**Page text**
The great masters: Kazuo Chiba Sensei (Part 6)

First part.

Second part.

Third part.

Fourth part.

Fifth part.

Chiba Sensei continually felt isolated by both the cultural separation and the growing political one and despite Mr Logan’s effort’s, their relationship continued to grow cold. As a result, Mr Logan suggested Chiba Sensei invite his wife Mitsuko to the UK. Chiba Sensei refused this offer since he wished to follow the terms of the contract as written, regardless Mr Logan booked her a flight to London for sometime in September 1966.

Realizing that he no longer could object, Chiba Sensei felt that despite the problems associated with Mrs Chiba’s untimely arrival, her coming might help open up the stagnant situation.

As tensions escalated Mr Logan and Chiba Sensei had a destructive argument frustrated by the language barrier and terminated in Chiba Sensei shouting ‘Get out of here!’ to which Mr Logan quite logically insisted that Chiba Sensei leave his house. Mr Logan procured him an apartment and he moved out, on the first opportunity he wrote to Mrs Chiba telling her that she must not come and should wait for a letter from him.

**Goal 1**
Could you copy the passage about Chiba Sensei between "The great masters: Kazuo" and "in September 1966.", inclusive, swapping "Mitsuko" for "Michiko"?
The passage about Chiba Sensei has no connection to the entries.

**Task material**

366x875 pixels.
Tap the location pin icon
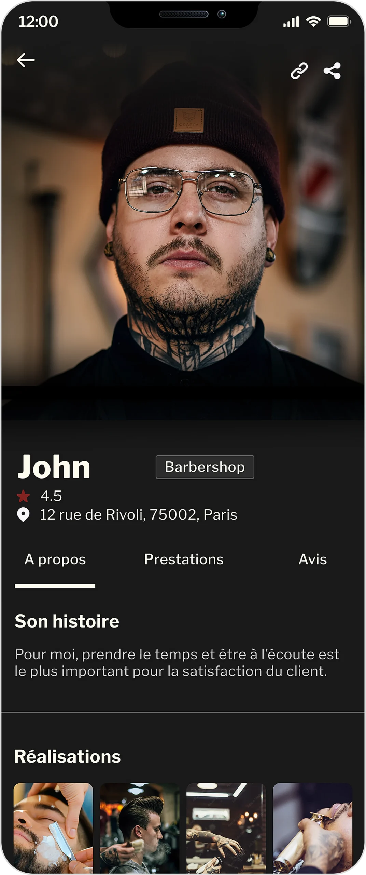pyautogui.click(x=23, y=515)
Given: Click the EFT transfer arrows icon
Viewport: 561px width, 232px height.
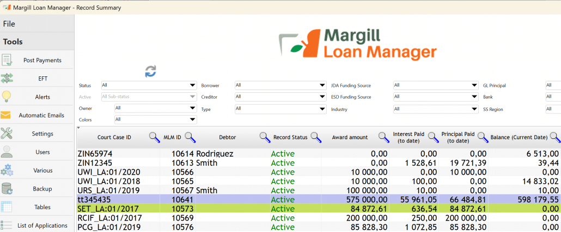Looking at the screenshot, I should click(7, 79).

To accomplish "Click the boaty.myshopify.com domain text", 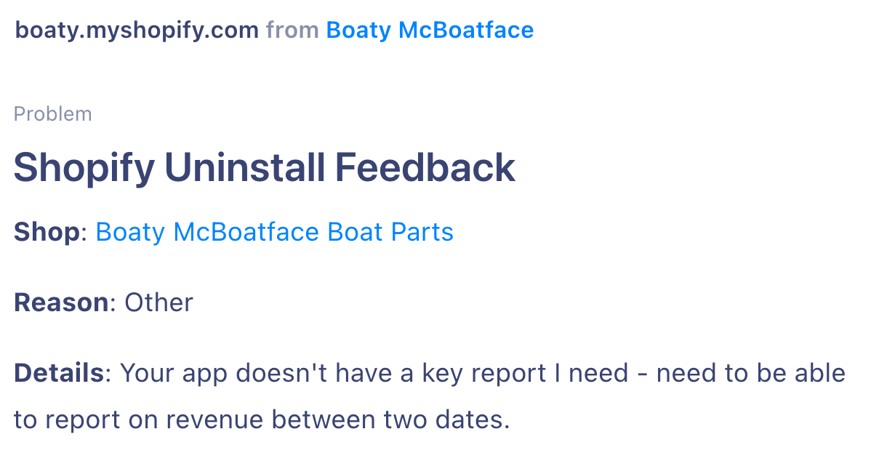I will pyautogui.click(x=137, y=31).
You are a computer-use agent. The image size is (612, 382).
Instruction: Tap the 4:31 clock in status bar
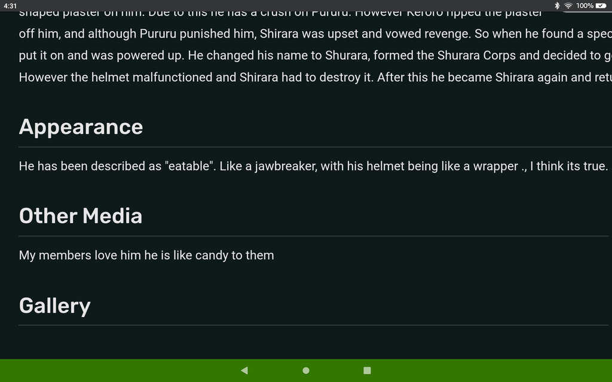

**Goal 2**
Which lines of the entries contain the string "icon", with case counting? Copy each such line.

**Result 1**
The great masters: Kazuo Chiba Sensei (Part 6)

First part.

Second part.

Third part.

Fourth part.

Fifth part.

Chiba Sensei continually felt isolated by both the cultural separation and the growing political one and despite Mr Logan’s effort’s, their relationship continued to grow cold. As a result, Mr Logan suggested Chiba Sensei invite his wife Michiko to the UK. Chiba Sensei refused this offer since he wished to follow the terms of the contract as written, regardless Mr Logan booked her a flight to London for sometime in September 1966.

**Result 2**
Tap the location pin icon
Given: Click the EFT transfer arrows icon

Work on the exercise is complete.